START Study text
Richard finds some respite from his political anxieties by working with wild, restless boys at the South Side Boys’ Club. His attempts to write short stories, however, prove frustrating. The John Reed Club organizes a conference to debate the role of writers in the Party. Richard finds the decisions aimed against writers stiff and unrealistic, but his Club comrades urge him to hitchhike to New York City to attend a similar conference. The white comrades there have trouble finding someone willing to house a Black comrade, and Richard becomes disgusted. He looks for a hotel in Harlem, but finds only hotels for whites, making him even more disgusted. These troubles seem to him much more pressing than any questions about the left-wing literary movement, so he has trouble focusing on the conference. Over Richard’s vehement objections, the conference moves to dissolve the John Reed Clubs due to their subversive nature as literary societies. When the final vote is taken, Richard casts the sole dissenting vote.

Richard stops attending meetings, as his duties have been eliminated along with the John Reed Clubs. He learns that a slew of lavish accusations have been leveled against him, and he prepares to quit the Party. However, Buddy Nealson, a high-ranking Black comrade, calls Richard to a private meeting and convinces him to start organizing a committee against the high cost of living. Richard reluctantly accepts, even though he knows nothing about the topic and it restricts his time for writing. When the Party insists that he drop his writing completely and go to Switzerland to meet with a youth delegation, Richard asks that his membership be dropped. His request is mysteriously deferred. As Richard’s comrades continue to slander him, Richard realizes that they are trying to keep him in the Party so as to assassinate his character and expel him themselves.

The relief authorities install Richard as the publicity agent for the Federal Negro Theater. He recruits a talented Jewish director. Together, they try to persuade the actors to perform works that realistically depict the experiences of Black Americans. The Black actors, accustomed to vaudeville and musical comedy, resist performing in such a controversial work. In fact, they go so far as to violently demand that the director be fired. When Richard talks in private with the director about how to remedy the situation, the actors brand Richard the “white man’s nigger” and threaten him with knives. Frightened and disgusted, Richard has the Works Progress Administration transfer him to a white experimental theater company.
END Study text
START Records shown
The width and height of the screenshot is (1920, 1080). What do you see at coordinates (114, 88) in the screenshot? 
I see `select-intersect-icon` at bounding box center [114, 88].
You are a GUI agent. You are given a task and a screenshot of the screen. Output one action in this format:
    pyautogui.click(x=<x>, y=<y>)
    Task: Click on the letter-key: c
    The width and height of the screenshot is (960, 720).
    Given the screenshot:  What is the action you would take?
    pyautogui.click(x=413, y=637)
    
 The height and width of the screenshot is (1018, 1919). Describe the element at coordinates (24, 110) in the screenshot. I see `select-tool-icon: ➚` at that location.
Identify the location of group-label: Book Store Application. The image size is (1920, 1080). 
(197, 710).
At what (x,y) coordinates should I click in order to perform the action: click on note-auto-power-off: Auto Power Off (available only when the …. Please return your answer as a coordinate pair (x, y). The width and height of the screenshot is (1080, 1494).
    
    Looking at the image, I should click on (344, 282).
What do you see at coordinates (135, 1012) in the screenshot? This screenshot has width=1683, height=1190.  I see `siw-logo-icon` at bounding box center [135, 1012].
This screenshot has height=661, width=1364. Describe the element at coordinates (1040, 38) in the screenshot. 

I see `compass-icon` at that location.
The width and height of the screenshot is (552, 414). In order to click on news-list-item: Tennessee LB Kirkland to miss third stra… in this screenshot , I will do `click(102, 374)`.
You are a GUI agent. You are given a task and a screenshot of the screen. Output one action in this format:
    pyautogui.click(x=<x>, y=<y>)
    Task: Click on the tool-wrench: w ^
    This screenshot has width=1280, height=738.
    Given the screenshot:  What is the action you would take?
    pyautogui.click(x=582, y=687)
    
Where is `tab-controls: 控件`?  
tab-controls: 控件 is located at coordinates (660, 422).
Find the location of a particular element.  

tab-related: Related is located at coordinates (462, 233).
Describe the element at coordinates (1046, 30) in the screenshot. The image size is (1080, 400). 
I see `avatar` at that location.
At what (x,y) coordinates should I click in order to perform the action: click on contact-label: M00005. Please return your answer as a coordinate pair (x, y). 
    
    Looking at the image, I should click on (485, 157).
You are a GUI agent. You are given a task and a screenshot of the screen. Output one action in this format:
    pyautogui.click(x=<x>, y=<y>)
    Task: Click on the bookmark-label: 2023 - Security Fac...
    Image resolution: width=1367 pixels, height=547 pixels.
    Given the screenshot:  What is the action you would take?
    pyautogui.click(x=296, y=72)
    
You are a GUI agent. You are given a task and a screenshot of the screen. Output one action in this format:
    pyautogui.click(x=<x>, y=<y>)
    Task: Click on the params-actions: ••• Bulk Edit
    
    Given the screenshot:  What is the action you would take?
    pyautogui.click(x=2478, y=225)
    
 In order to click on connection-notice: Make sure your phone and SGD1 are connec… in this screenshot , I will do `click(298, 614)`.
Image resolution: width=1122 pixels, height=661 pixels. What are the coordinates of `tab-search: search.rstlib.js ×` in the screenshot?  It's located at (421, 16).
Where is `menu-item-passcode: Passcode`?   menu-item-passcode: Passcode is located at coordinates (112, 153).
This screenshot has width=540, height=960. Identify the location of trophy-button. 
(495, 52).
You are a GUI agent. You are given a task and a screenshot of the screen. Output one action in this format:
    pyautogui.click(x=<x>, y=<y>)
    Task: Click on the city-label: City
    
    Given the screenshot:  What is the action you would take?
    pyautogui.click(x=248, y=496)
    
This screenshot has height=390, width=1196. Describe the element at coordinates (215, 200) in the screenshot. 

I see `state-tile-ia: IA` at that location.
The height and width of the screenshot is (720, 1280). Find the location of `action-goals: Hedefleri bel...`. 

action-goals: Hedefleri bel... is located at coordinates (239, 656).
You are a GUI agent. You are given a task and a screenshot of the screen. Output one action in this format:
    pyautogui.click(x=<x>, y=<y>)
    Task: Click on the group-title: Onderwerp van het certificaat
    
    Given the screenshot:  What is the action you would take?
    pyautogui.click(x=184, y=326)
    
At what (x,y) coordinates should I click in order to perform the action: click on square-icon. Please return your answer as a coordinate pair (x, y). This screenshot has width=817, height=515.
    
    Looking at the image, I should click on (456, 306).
END Records shown
**What you are asked to do**
In the summary about Richard, duplicate the passage starting with "The relief authorities" and going on through "experimental theater company.".

**Written response**
The relief authorities install Richard as the publicity agent for the Federal Negro Theater. He recruits a talented Jewish director. Together, they try to persuade the actors to perform works that realistically depict the experiences of Black Americans. The Black actors, accustomed to vaudeville and musical comedy, resist performing in such a controversial work. In fact, they go so far as to violently demand that the director be fired. When Richard talks in private with the director about how to remedy the situation, the actors brand Richard the “white man’s nigger” and threaten him with knives. Frightened and disgusted, Richard has the Works Progress Administration transfer him to a white experimental theater company.